DATASET ENTRIES:
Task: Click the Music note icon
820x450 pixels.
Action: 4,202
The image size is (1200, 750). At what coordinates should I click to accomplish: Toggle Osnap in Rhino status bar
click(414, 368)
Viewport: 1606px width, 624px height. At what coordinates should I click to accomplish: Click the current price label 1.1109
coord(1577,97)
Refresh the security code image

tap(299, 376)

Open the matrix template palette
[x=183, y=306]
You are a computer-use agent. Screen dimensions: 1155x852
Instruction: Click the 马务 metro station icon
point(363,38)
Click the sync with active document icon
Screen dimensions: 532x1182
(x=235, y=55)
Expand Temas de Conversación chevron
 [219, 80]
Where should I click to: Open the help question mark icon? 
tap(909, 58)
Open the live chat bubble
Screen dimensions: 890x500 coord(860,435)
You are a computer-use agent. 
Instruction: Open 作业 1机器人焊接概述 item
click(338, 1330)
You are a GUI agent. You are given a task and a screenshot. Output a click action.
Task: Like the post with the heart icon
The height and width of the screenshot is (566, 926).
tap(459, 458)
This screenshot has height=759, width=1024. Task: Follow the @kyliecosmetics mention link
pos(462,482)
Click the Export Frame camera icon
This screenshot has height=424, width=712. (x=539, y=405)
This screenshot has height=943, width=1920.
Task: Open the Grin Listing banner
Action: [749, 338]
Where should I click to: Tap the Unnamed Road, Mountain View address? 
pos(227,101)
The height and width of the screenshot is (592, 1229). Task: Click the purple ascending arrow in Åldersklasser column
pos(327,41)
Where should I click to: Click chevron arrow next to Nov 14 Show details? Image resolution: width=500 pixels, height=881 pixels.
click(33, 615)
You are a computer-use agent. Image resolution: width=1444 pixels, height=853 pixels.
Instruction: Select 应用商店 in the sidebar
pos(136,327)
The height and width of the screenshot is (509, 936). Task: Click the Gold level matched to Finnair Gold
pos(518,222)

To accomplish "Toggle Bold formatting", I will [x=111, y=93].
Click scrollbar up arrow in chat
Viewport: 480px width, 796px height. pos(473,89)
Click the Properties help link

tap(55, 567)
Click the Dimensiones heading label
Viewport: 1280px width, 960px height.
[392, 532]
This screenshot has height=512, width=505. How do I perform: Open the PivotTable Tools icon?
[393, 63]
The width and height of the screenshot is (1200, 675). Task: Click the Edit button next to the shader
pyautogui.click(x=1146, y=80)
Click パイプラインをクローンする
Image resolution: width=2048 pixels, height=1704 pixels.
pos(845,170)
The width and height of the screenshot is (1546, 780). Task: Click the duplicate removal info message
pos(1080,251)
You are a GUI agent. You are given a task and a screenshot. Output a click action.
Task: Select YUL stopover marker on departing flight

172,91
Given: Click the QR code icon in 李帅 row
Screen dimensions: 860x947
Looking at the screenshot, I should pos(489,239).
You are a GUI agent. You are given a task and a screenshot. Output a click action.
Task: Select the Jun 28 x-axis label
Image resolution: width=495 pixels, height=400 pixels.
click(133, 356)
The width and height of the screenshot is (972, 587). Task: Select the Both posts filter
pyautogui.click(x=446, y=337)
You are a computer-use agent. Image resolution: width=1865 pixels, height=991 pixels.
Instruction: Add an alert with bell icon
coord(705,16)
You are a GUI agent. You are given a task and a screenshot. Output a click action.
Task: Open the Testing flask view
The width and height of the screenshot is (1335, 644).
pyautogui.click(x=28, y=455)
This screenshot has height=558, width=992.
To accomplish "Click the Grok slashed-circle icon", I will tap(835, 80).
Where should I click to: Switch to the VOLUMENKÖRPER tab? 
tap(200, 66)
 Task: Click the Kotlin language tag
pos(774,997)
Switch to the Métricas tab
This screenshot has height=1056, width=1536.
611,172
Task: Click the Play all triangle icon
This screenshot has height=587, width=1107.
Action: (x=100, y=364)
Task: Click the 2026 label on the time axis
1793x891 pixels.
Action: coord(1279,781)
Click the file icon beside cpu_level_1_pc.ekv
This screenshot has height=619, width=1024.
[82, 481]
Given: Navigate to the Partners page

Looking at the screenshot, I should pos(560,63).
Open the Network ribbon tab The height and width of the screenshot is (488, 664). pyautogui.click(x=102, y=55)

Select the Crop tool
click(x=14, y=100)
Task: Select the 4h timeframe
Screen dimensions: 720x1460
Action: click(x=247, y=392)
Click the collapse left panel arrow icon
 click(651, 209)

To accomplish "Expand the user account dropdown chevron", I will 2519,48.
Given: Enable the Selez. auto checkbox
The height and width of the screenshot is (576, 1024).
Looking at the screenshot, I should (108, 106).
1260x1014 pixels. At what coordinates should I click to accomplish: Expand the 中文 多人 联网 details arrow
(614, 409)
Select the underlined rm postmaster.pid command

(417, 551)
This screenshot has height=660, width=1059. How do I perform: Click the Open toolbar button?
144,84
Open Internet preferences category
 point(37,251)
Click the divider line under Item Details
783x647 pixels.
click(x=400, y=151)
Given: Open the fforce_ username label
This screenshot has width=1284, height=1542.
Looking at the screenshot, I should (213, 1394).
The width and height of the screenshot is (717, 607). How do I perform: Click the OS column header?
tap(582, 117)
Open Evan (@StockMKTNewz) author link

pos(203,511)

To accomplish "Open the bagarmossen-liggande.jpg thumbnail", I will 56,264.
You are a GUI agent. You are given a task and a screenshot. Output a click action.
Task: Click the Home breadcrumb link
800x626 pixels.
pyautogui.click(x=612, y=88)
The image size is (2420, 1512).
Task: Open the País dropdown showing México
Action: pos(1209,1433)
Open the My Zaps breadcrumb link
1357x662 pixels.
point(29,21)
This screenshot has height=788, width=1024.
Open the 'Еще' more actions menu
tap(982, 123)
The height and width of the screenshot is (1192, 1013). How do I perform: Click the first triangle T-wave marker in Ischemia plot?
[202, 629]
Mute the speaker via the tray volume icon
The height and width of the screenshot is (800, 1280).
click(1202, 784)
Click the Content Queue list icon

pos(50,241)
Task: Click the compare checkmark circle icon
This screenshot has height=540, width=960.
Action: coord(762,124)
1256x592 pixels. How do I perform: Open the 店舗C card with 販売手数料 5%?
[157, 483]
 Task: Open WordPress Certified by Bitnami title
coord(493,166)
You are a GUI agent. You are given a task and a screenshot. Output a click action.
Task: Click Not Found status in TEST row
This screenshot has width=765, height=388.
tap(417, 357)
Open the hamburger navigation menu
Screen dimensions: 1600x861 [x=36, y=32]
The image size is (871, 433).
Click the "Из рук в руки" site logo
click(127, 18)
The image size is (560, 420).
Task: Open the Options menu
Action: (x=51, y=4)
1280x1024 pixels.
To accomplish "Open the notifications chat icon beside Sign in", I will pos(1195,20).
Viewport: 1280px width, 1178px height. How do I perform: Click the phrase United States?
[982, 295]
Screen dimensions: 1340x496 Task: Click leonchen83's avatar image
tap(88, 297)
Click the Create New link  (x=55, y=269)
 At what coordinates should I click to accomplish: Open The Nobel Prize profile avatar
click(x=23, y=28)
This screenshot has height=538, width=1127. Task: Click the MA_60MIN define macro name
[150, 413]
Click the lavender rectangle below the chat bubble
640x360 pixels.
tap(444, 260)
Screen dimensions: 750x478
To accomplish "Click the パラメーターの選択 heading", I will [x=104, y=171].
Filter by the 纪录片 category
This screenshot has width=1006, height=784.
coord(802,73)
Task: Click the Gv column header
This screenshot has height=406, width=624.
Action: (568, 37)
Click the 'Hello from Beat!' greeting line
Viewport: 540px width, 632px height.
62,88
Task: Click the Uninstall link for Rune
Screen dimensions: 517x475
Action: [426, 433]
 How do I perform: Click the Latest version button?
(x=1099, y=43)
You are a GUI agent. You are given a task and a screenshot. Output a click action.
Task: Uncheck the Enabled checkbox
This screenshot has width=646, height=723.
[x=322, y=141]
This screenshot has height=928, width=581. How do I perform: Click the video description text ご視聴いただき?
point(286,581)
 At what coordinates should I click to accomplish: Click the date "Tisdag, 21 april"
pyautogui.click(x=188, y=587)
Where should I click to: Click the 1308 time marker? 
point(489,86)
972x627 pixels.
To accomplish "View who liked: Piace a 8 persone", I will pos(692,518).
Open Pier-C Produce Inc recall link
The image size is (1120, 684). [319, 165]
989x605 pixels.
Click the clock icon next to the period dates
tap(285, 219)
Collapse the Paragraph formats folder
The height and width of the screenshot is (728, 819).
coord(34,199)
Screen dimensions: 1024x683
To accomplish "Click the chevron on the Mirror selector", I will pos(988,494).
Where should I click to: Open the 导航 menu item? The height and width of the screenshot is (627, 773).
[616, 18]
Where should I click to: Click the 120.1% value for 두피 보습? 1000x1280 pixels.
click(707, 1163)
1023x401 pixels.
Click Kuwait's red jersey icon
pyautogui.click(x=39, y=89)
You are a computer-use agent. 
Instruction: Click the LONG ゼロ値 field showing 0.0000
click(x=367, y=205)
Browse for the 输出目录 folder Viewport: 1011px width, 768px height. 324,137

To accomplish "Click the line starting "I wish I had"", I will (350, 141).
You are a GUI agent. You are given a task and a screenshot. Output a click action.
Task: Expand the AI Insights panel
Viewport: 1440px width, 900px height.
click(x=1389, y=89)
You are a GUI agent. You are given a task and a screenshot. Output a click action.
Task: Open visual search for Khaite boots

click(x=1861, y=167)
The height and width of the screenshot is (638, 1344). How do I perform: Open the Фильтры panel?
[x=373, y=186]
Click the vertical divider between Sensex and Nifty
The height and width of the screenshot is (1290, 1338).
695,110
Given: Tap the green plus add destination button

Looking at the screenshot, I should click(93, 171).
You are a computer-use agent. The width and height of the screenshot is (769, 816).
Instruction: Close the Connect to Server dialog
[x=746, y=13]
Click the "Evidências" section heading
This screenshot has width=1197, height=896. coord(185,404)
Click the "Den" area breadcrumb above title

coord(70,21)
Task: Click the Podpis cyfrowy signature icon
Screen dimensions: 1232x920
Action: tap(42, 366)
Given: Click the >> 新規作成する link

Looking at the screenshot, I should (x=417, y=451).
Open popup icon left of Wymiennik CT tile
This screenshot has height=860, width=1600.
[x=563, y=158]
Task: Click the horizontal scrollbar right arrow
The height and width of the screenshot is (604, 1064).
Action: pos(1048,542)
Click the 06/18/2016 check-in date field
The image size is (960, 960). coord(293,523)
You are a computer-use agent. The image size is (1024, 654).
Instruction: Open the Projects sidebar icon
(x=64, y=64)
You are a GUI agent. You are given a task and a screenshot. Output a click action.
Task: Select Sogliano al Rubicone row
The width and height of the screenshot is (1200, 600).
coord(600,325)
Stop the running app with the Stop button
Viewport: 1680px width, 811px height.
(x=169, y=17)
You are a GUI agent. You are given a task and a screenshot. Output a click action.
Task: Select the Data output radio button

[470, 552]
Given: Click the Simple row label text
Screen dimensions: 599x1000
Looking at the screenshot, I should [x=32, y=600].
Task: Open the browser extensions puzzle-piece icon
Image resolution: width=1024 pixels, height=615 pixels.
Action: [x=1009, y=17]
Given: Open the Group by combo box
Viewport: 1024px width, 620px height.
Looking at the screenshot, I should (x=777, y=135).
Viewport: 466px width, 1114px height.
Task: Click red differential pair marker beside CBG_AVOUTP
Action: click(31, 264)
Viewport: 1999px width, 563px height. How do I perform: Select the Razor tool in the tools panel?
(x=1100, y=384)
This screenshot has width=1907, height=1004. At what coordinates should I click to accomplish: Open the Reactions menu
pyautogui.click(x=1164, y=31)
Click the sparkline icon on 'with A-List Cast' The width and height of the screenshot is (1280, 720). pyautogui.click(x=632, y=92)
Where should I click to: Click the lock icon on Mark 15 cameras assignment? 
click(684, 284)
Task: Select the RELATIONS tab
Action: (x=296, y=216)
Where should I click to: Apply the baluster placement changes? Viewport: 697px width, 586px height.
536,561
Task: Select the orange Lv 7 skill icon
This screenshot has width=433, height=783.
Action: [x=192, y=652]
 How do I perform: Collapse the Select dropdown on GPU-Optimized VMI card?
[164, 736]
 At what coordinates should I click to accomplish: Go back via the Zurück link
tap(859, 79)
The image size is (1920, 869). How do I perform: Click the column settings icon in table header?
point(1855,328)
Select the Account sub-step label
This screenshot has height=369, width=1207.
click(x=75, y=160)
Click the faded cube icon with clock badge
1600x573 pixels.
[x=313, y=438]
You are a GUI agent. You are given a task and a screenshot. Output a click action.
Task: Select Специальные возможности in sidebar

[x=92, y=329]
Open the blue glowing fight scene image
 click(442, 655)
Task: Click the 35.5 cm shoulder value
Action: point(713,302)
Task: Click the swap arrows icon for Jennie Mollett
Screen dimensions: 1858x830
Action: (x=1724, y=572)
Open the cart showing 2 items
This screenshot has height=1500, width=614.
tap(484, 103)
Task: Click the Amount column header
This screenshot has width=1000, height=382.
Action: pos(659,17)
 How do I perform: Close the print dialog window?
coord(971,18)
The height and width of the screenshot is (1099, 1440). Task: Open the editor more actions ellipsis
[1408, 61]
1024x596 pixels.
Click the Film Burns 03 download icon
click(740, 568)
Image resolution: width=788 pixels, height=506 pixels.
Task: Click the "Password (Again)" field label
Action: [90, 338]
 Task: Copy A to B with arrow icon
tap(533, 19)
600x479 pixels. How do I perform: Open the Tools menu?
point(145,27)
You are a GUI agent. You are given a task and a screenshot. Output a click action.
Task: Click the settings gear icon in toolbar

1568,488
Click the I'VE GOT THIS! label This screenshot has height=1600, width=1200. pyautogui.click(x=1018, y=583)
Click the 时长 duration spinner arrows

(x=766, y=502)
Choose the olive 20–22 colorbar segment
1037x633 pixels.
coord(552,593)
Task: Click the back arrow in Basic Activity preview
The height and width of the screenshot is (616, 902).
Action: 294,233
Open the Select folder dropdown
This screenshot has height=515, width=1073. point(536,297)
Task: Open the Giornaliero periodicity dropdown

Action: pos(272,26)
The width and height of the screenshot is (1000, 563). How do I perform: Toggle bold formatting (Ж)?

WHAT TO DO:
Count every line in the listing that holds the word "will". Report the count and nothing else.

EXERCISE ANSWER:
9